With its next exhibition the Alfred Ehrhardt Foundation is continuing its dialogue between contemporary positions in photography and the work of photographer and filmmaker Alfred Ehrhardt.
Charles Compère’s work in Germany spans five decades. A master of analogue colour photography, he has taught generations of photographers this technique and his command of the medium remains almost unparalleled. Compère’s large-format photographs of cliff formations in Norway and the Alps move every viewer who sees them. As testimonies to his sensitivity for nature, his mountain landscapes are impressive, not only for their stillness, stark natural beauty, and richness of detail. They also fascinate the viewer with their layers of complexity. The images are multilayered, in the literal sense of the word. The artist exposes a single 8 x 10 inch (20.3 x 25.4 cm) slide multiple times to create temporally and spatially disparate impressions. These double or multiple images form gleaming layers of natural structures, which evoke a general sense of a natural space viewed in stages but non-existent as such at the moment of the photograph. Individual exposure’s fine gradations in colour fuse into compositions of abstract texture – of rocks, trees, bushes, and mountain streams – in which the superimposed layers emit a resonance of vibrations and give the impression as if one motif is reflected in a layer above or below.
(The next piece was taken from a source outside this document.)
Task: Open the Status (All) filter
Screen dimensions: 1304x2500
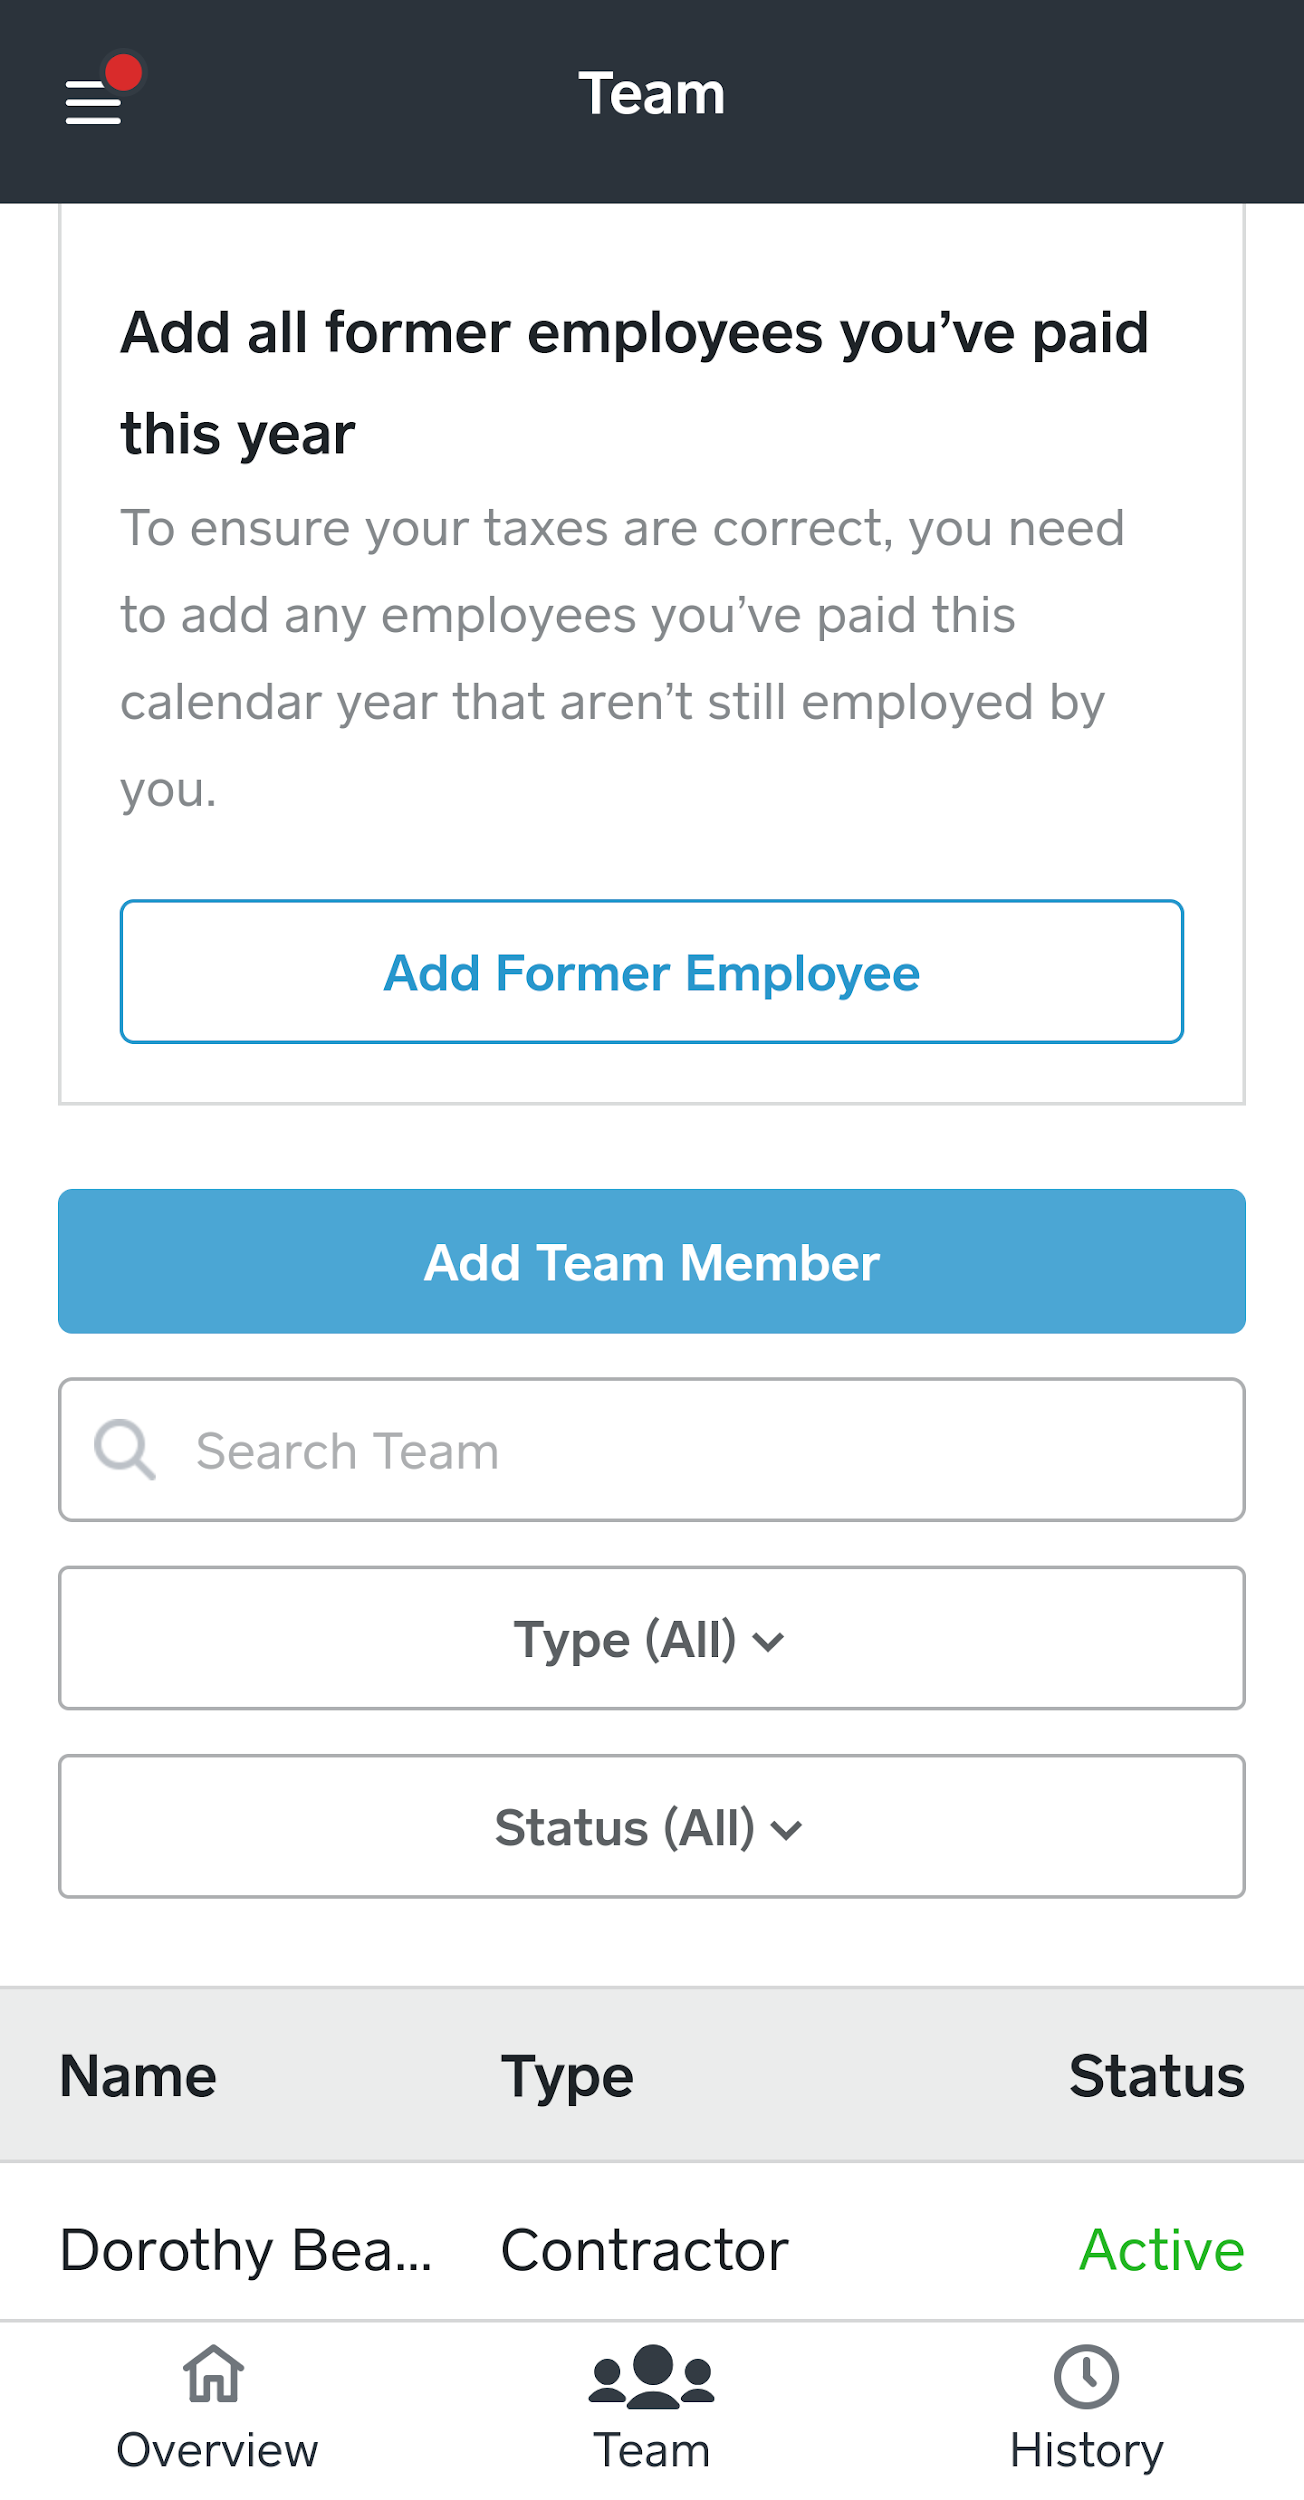Action: coord(652,1827)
Thus the rock formations and vegetation that initially seem true-to-life only become decipherable as idealized views of nature upon closer view. The landscape is distilled into a “concentrate” of nature through the abstraction and framing of the cropping and the layering of the motifs.
Charles Compère (* 1935) is a freelance photo designer and landscape photographer. He founded the Studios für konzeptionelle Fotografie (Studios for Conceptual Photography) in Leverkusen in 1970 and has taught at universities, art academies, and colleges. He was nominated as a member of The German Association of Freelance Photographers (BFF) and The German Photographic Association (DGPh), and he is an honorary member of The German Academy of Photography (DFA). His photography has been published in international magazines, newspapers, and books; his work has been shown in numerous solo and group exhibitions; and it is included in public and private collections.
In addition to Charles Compère’s large-format colour photographs of mountain landscapes, also on view are Alfred Ehrhardt’s (1901–1984) photographs of lava and basalt formations, which he took during his two-month film and photo expedition to Iceland in 1938. The largely abstract compositions reflect Ehrhardt’s interest in the geometric and amorphic structures of volcanic stone and are a reflection of his training at the Bauhaus in Dessau, where the introductory course (Vorkurs) explored the structure, texture, and shape of natural materials.
The encounter between the works of these two artists reveals that despite the fundamental differences in their artistic approaches, an eye for structure fundamentally informs both artists’ sense of composition.